(Collected data entries)
· · · ·

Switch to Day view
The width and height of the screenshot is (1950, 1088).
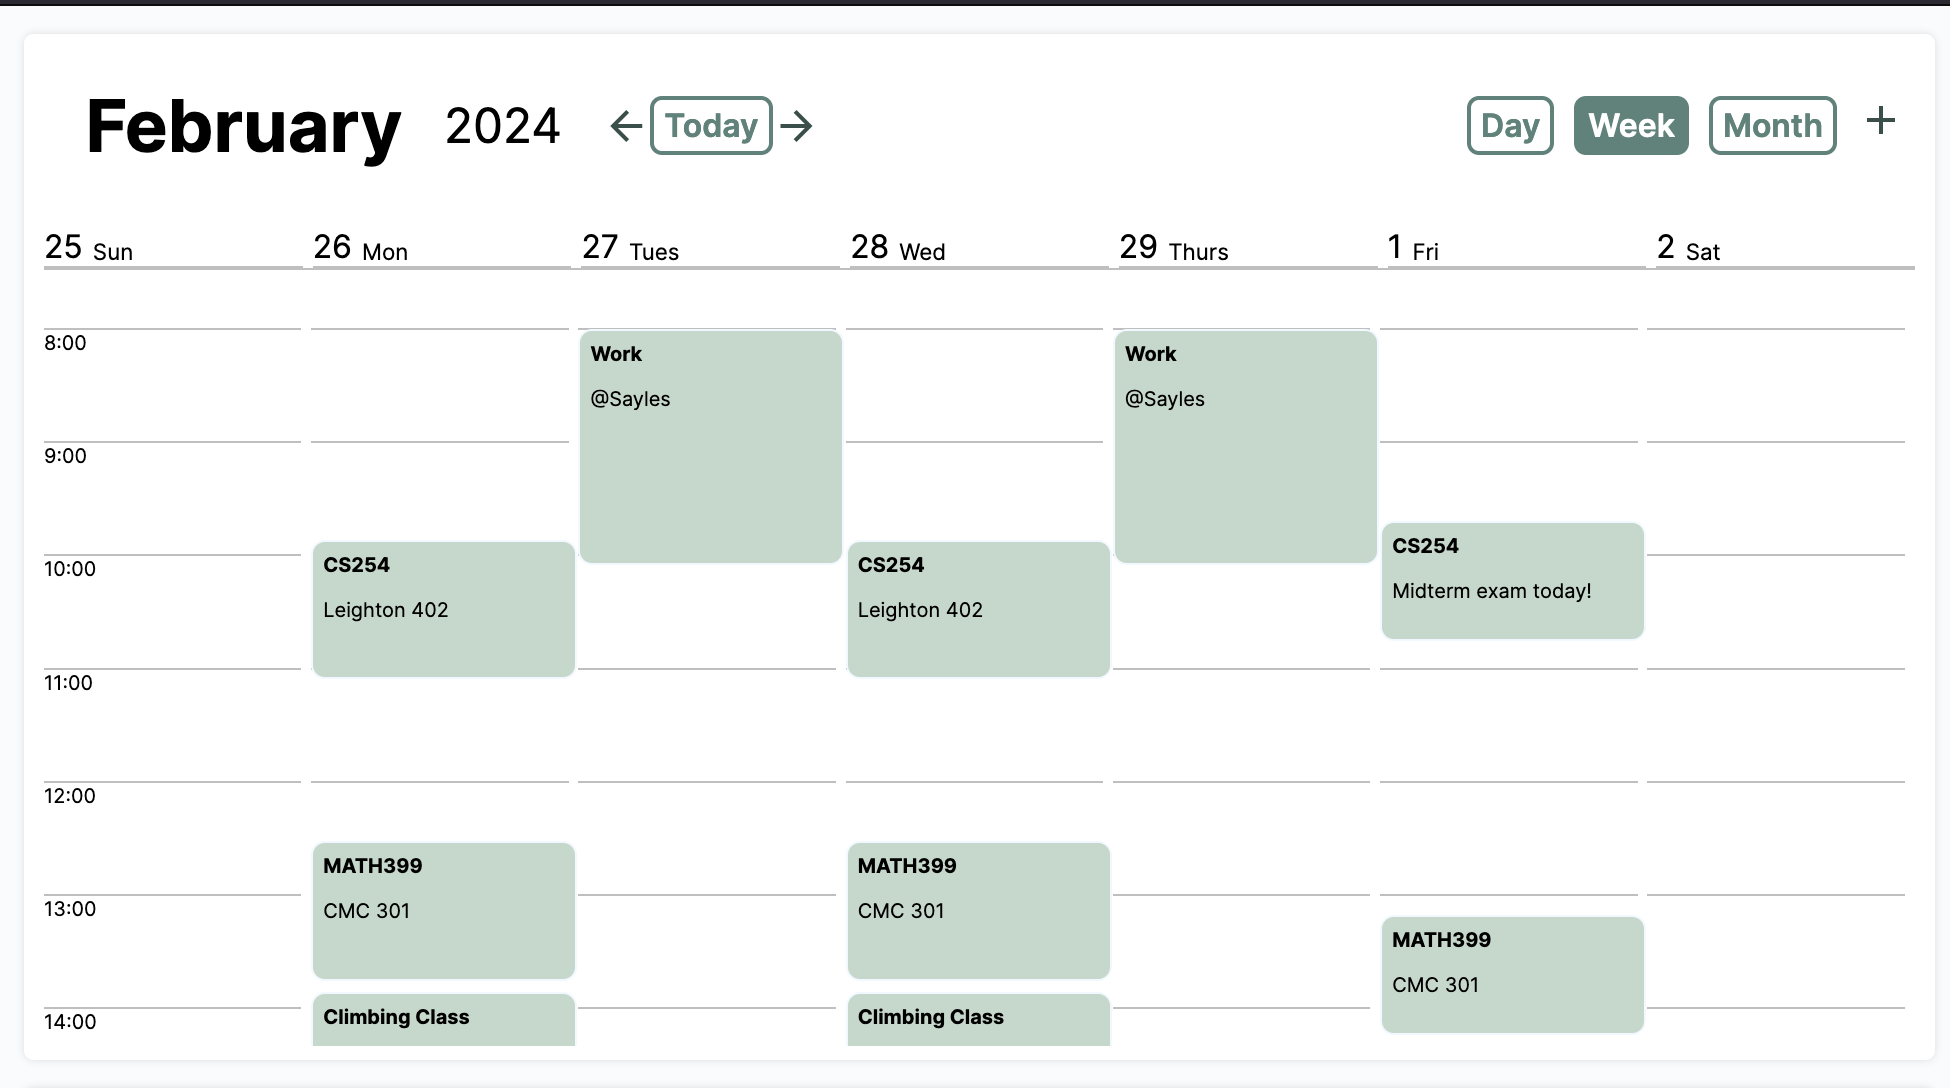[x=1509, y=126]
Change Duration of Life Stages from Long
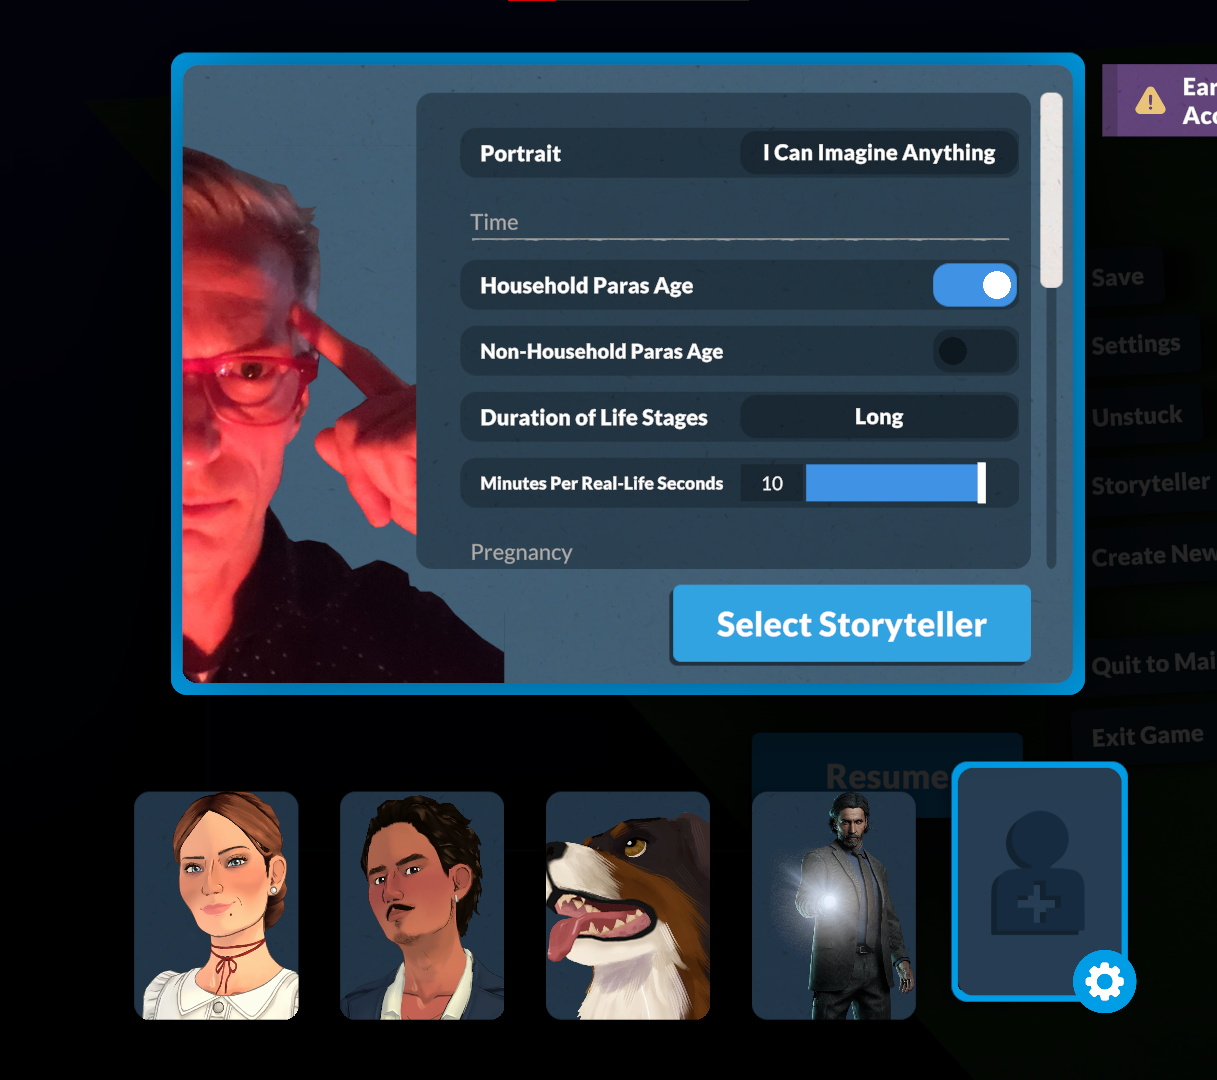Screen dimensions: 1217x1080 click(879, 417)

· · · ·

## The problem:
Drop the images and return the data verbatim.

## Solution:
Switch to Day view
The width and height of the screenshot is (1950, 1088).
[x=1509, y=126]
Change Duration of Life Stages from Long
Screen dimensions: 1217x1080 click(879, 417)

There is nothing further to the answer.